Psychiatrist E. Fuller Torrey, in his book Nowhere to Go (Harper & Row), points out that the community mental health centers that have emerged concentrate their efforts on the “worried well” instead: people with relatively minor counseling needs and deep pockets. “People assumed that [mental patients] would rush out to accept this helping hand,” Burger says of the 1963 plan. “It doesn’t work that way. Many people who have mental problems are sure that they are okay; it’s the rest of us who are fouled up.” Adding to the problem are court decisions, forced by some civil libertarians, saying no mentally ill street person can be forced into treatment against his or her will.

Deinstitutionalization did not cause homelessness, observers agree, but it contributed mightily to a growing problem. Approximately one-third of the homeless are mentally impaired, formerly institutionalized persons.

Beyond Soup, Soap, And Shelter

Confronting these new challenges continues to be a daunting task. Even the best-equipped rescue missions have had to adapt. Some are becoming multifaceted urban centers of ministry. Others target special needs in their communities. And many are beginning to examine root causes and long-termsolutions, becoming politically active on behalf of the homeless.

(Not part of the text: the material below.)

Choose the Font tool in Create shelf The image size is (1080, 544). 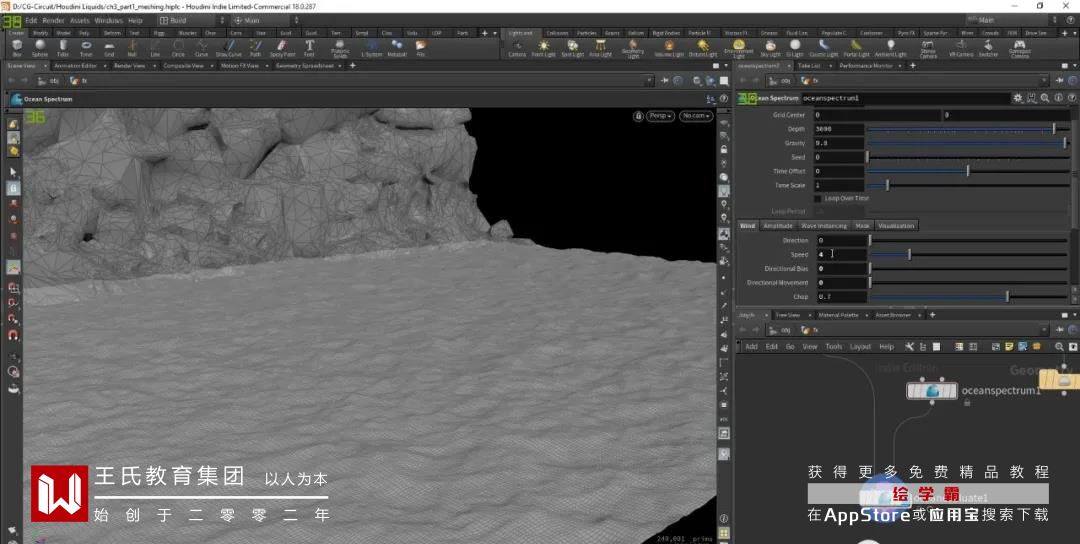(x=309, y=46)
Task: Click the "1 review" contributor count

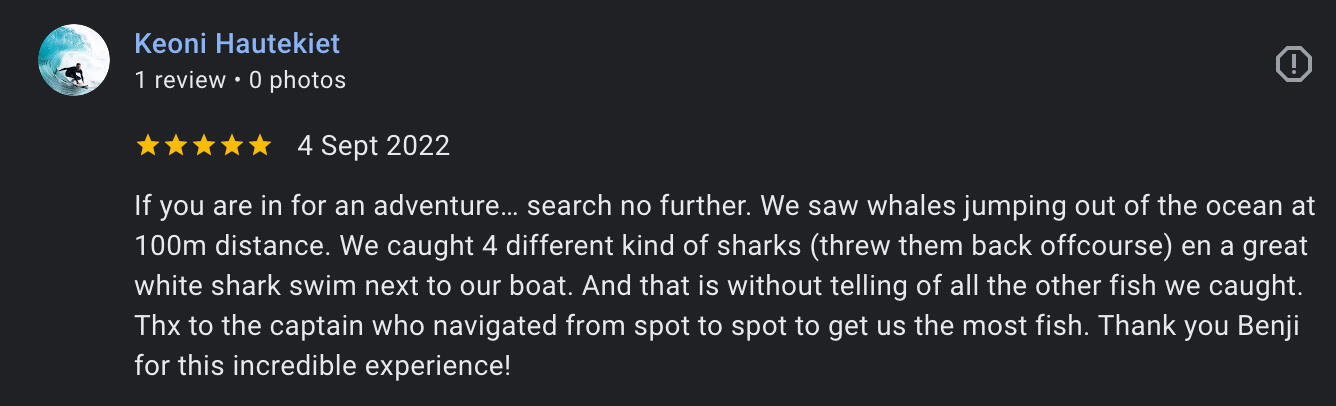Action: click(180, 80)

The Syracuse Rescue Mission in Syracuse, New York, is a case in point. It recently opened a transitional living program for the mentally ill. Called Crossroads, the program provides individual rooms for 19 men, financed with a five-year federal grant of $773,700 and matching funds from mission supporters. Mentally impaired people who seek help at Crossroads enter an 18-month program in a highly structured environment. The goal is to move them into independent living arrangements.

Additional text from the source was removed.